Saved data entries.
* * *

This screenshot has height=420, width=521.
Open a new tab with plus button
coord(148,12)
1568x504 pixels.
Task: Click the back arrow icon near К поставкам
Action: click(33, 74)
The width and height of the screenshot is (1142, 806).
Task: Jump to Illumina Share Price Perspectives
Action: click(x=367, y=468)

* * *

Task brief. The required response is a complete, exact copy of the records.

Answer box.
This screenshot has height=420, width=521.
Open a new tab with plus button
coord(148,12)
1568x504 pixels.
Task: Click the back arrow icon near К поставкам
Action: click(33, 74)
The width and height of the screenshot is (1142, 806).
Task: Jump to Illumina Share Price Perspectives
Action: click(x=367, y=468)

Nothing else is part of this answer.